Explore cookie partitioning

[krgovind]

EDIT: We published an explainer expanding on this idea: https://github.com/DCtheTall/CHIPS/

---

During the CG meeting today, the topic of partitioning cookies came up.

@annevk mentioned that Firefox is currently experimenting with this. Also see his previous comment.

@johnwilander previously wrote that Safari attempted this change and rolled it back due to a couple of concerns that are broadly relevant:

• Developer confusion
• Multiple sets of cookies increases memory footprint

Both of these issues might be alleviated by using an opt-in model for partitioned cookies.

One potential solution is to have the developer specify a cookie attribute PerPartition (name needs bikeshedding), that is parsed in embedded/third-party contexts:

Set-Cookie: SID=31d4d96e407aad42; Secure; HttpOnly; PerPartition

The browser then stores that cookie in a partition keyed on (top-level-site, embedded-site)

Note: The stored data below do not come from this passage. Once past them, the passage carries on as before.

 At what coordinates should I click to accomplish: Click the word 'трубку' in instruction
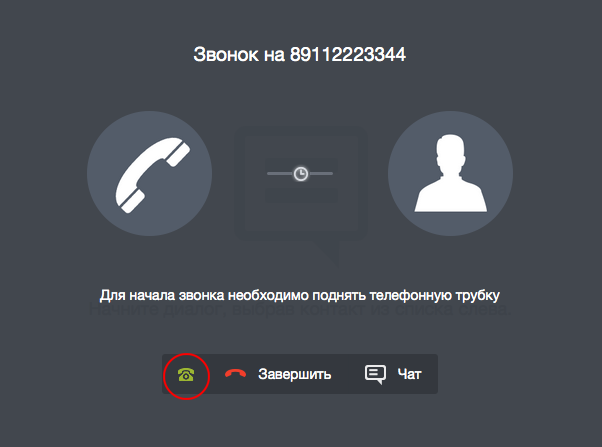point(478,296)
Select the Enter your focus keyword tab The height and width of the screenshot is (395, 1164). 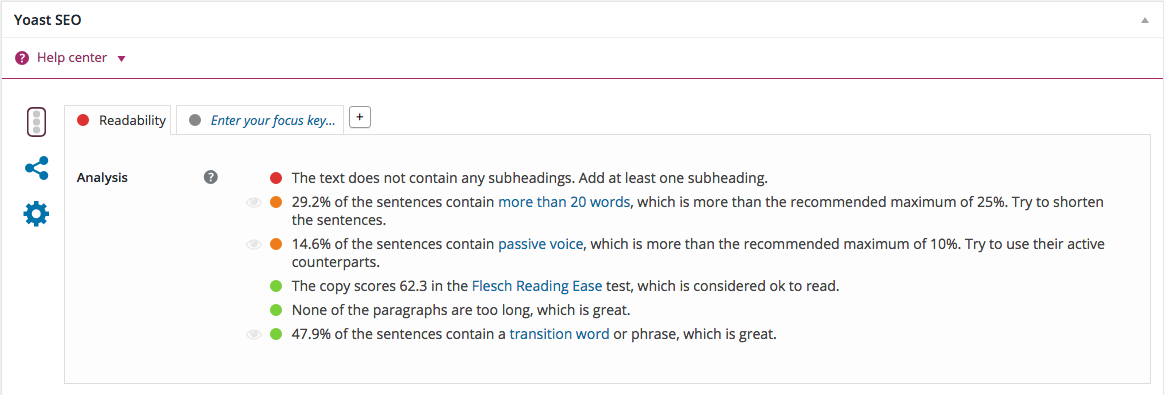(x=260, y=120)
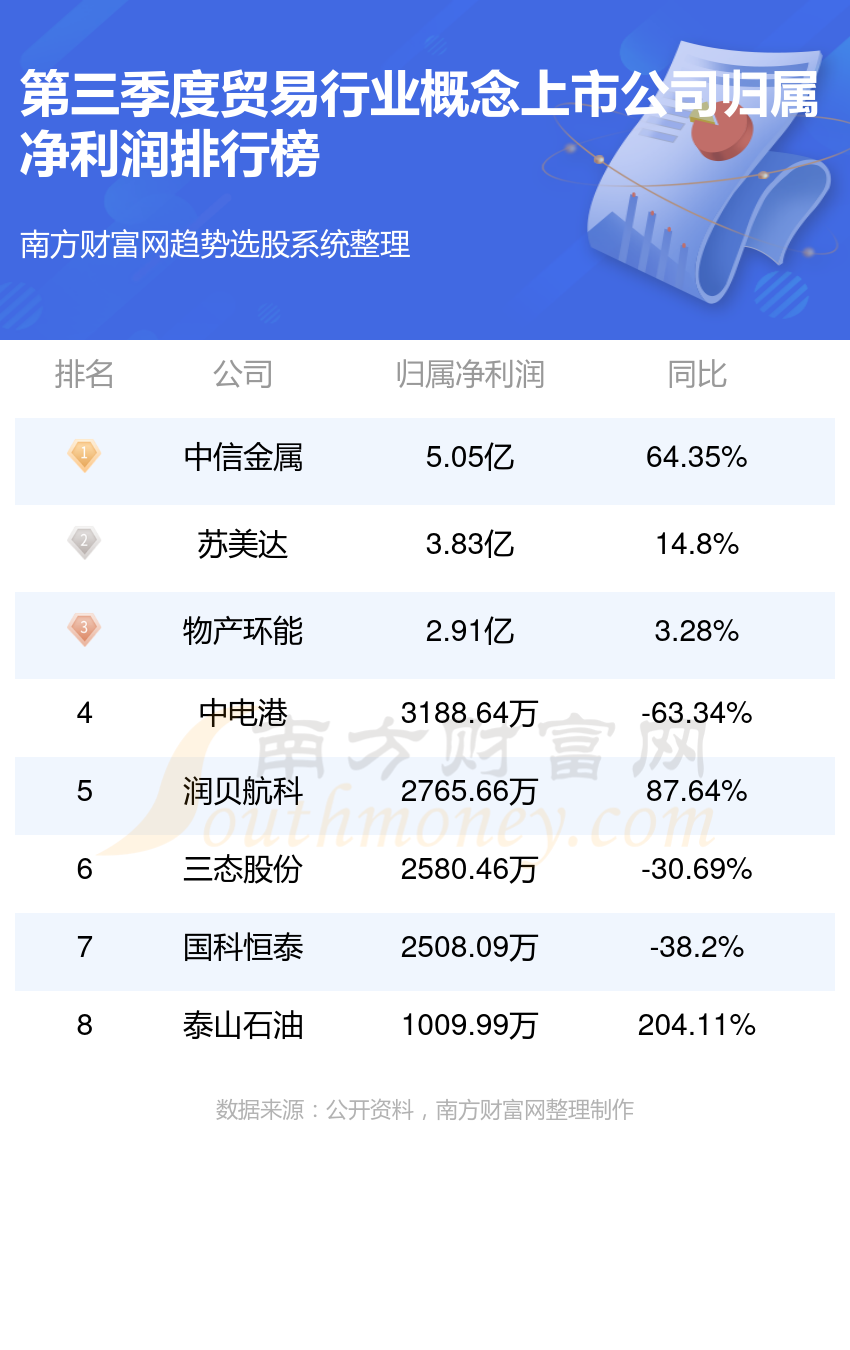The width and height of the screenshot is (850, 1350).
Task: Click the bronze rank 3 medal icon
Action: 84,630
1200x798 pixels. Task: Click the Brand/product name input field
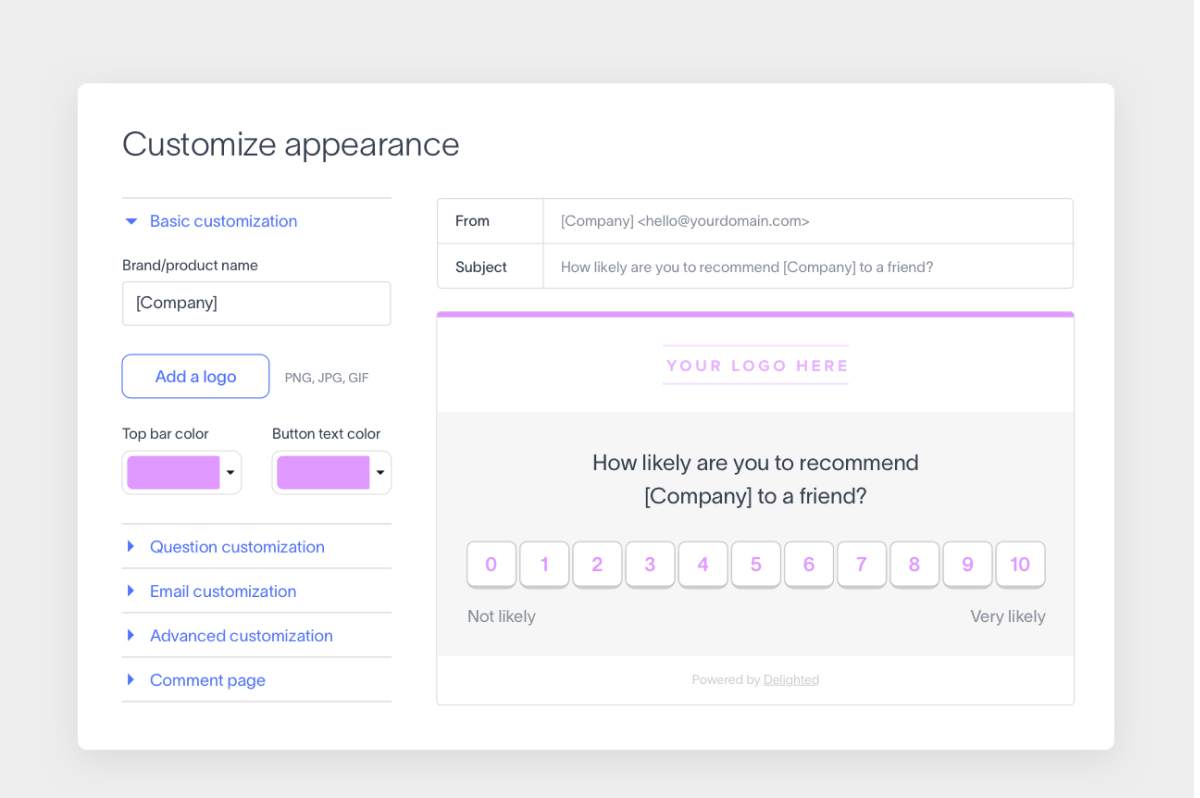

Subsequently, when the browser makes a request to the embedee, it includes a cookie header with only the opted-in cookies and a header to indicate the top-level site:

Cookie: SID=31d4d96e407aad42
Sec-TopLevelSite: https://toplevel.site

Note: The question of whether it is acceptable to expose the first-party to a partitioned third-party is being explored in #14

[johnwilander]

Interesting conversation on this topic happening here: privacycg/storage-access#75

[johannhof]

@annevk did this get resolved with #30? (describing cookies)

[annevk]

Yeah, I think the two meetings and the various proposals in this space kinda settled this really high-level question.